Word for word, transcribe the data below.

(Data items)
[Start of section]

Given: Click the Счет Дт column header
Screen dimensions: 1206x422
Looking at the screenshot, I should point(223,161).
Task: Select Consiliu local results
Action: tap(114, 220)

[End of section]

Answer section
Given: Click the Счет Дт column header
Screen dimensions: 1206x422
Looking at the screenshot, I should point(223,161).
Task: Select Consiliu local results
Action: tap(114, 220)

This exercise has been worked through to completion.